Use the k8s command to confirm the node where the two pods are located, and then go to DeepFlow's node indicator monitoring page to check the corresponding indicators. It is found that the bps, pps and other indicators of the node are within a reasonable range.
(Picture/Find the node where the pod is located through k8s command)
(Figure/DeepFlow-node level monitoring indicators (client))
(Figure/DeepFlow-node level monitoring indicators (server))
Since there was no obvious abnormality in the node-level network indicators, it was finally determined that the pod-level rtt indicator of seat-service was abnormal.
Manual Troubleshooting Summary
After a series of troubleshooting processes, the end user can troubleshoot the fault, but the following requirements are imposed on the user:
very rich network knowledge
In-depth understanding of network flame graph
Proficient in using related tools
Kindling-OriginX Based on different user needs and usage scenarios, Kindling-OriginX processes and presents DeepFlow data.
By analogy to the manual most simplified troubleshooting process, the troubleshooting process using Kindling-OriginX is as follows:
Automatic analysis of each Trace
In view of the fault at this time, each Trace is automatically analyzed, and the listed Traces are grouped according to the fault node. Travel-service is caused by cascading faults. This article does not focus on cascading faults. If you are interested, you can refer to how to deal with microservice cascading faults.
Review Fault root report where the fault node is seat-service
Fault root cause conclusion:
For sub-request 10.244.1.254:50332->10.244.5.79:15679 rtt indicator, there is a delay of about 200ms.
Fault reasoning verification
Since Kindling-OriginX has identified that there is a problem with the network where seat-service calls config-service, it does not need to completely present all the data of DeepFlow's flame graph to the user. It only needs to interface with DeepFlow and only get the seat-service call. The relevant data of the network call in config-service is enough.

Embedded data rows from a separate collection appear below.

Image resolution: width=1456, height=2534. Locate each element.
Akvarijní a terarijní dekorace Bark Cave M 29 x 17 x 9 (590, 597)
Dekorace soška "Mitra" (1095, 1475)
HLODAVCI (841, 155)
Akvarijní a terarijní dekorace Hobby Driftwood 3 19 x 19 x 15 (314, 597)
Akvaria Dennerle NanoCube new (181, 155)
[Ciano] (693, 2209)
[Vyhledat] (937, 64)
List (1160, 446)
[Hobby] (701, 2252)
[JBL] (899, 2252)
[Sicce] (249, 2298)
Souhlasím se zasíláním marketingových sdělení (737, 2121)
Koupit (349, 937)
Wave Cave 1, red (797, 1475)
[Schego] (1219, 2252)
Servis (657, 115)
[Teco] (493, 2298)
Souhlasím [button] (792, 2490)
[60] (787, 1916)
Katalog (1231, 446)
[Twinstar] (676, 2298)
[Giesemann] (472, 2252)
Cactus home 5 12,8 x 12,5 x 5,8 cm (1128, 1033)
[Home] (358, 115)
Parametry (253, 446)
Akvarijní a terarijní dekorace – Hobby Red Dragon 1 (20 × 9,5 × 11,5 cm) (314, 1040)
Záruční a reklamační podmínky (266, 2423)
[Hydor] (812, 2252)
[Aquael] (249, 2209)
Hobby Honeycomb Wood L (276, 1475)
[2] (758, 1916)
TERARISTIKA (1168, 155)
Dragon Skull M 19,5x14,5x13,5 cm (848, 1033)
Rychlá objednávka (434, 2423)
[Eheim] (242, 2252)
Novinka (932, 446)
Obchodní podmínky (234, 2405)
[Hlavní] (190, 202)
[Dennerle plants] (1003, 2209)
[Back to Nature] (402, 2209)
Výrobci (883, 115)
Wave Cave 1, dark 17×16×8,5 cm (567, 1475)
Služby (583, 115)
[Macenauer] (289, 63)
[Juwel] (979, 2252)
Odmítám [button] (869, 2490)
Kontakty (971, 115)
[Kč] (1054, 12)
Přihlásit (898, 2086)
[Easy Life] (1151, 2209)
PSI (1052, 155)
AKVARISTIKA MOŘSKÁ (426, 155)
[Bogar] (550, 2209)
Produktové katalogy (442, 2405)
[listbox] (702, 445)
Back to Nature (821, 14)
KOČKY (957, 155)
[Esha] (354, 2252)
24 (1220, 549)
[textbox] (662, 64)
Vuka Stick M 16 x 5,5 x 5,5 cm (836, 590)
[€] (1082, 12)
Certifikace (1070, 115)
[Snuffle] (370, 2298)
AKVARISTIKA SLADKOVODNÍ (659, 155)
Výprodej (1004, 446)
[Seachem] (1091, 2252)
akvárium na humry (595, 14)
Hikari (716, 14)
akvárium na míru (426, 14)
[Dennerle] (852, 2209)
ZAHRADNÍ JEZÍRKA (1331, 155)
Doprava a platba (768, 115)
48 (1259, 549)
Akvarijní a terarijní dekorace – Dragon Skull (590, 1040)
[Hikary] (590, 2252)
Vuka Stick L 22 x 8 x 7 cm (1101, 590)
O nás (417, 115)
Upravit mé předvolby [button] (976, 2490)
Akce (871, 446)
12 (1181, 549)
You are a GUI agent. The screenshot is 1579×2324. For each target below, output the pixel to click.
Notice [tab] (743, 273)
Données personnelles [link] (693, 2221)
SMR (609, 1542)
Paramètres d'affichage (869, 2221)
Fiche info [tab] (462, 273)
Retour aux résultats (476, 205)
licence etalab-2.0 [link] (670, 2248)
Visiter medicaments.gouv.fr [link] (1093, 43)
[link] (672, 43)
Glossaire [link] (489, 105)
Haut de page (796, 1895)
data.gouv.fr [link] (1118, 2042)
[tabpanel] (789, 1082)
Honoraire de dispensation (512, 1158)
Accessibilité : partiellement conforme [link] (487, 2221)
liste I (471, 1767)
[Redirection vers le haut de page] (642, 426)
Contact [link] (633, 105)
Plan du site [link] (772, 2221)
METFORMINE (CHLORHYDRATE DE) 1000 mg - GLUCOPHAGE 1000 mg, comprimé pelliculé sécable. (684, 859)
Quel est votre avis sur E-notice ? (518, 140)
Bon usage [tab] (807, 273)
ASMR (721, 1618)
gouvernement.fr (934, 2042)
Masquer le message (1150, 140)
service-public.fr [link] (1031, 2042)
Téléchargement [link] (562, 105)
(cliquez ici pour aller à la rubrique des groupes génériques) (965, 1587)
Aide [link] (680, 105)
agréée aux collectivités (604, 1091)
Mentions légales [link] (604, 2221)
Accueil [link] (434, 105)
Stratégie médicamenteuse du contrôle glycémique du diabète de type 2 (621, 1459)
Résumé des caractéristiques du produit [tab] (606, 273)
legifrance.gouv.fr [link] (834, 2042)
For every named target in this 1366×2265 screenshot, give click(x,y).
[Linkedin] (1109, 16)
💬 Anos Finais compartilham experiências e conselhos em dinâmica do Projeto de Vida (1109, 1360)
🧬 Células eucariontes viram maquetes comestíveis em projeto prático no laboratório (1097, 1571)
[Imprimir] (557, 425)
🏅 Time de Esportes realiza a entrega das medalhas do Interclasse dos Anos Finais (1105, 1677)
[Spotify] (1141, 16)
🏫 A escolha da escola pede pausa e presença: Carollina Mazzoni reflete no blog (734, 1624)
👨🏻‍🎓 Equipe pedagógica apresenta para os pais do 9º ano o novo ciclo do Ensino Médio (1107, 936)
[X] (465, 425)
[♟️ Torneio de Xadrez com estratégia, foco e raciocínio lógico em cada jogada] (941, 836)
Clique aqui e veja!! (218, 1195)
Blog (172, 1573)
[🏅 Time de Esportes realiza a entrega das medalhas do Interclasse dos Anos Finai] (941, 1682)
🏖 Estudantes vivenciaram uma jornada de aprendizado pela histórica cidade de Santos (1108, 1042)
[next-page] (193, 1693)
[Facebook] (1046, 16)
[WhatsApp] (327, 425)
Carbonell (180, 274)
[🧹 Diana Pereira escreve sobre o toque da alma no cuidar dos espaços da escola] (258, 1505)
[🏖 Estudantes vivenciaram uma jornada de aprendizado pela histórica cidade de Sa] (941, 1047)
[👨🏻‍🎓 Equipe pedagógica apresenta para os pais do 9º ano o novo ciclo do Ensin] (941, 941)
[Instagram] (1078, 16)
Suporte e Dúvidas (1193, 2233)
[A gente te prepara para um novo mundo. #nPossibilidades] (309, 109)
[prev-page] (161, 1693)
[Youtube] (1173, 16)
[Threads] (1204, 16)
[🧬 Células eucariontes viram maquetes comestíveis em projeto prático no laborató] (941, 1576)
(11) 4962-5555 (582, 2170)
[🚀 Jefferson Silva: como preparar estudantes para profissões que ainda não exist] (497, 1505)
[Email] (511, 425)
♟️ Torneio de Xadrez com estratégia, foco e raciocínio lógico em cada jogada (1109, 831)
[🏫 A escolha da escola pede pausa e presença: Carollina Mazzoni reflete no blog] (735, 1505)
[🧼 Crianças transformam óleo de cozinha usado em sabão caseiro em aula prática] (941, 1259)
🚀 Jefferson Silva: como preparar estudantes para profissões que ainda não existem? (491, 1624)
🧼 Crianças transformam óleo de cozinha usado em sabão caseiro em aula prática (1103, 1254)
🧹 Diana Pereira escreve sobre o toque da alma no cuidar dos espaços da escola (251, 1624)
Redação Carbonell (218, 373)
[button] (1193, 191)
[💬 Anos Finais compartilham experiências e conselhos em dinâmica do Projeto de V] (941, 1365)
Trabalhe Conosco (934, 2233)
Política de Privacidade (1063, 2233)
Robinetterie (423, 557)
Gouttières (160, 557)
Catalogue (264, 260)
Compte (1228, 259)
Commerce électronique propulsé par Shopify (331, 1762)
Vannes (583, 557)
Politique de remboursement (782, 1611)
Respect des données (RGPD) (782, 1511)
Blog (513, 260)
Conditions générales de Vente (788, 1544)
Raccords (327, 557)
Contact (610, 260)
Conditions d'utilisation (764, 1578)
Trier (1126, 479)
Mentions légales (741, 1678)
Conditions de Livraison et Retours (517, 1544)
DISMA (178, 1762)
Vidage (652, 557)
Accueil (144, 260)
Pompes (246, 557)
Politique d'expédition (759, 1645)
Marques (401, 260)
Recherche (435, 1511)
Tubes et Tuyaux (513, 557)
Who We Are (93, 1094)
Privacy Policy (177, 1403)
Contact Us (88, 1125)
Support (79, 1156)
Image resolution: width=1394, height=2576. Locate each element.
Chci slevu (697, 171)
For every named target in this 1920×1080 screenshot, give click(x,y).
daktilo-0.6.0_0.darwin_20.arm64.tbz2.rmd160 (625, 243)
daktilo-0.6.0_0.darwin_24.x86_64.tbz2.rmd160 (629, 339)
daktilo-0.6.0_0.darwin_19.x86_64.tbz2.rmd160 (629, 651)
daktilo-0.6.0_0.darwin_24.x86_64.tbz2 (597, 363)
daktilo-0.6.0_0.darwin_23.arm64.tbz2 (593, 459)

Using DeepFlow's seat-service to call config-service data, it is automatically analyzed that the container network of the client pod has a delay of 201ms.
Kindling-OriginX will simulate expert analysis experience and further correlate DeepFlow's retransmission indicators and RTT indicators to determine what exactly causes the delay in seat-service calling config-service.
Kindling-OriginX will also integrate the node’s CPU utilization and bandwidth indicators to eliminate interference factors.
Kindling-OriginX completes the entire fault reasoning in a one-page report, and each data source is trustworthy and verifiable.
Kindling-OriginX and DeepFlow both use eBPF technology and aim to provide flexible and efficient solutions for users with different needs in different scenarios. We also look forward to seeing the emergence of more domestic products with complementary capabilities in the future.
DeepFlow can provide very complete basic data of the full-link network, making cloud native applications deeply observable, and is very useful for troubleshooting network problems.
Kindling-OriginX uses eBPF to collect troubleshooting North Star indicators, AI algorithms and expert experience to build a fault reasoning engine to provide users with interpretable root cause reports.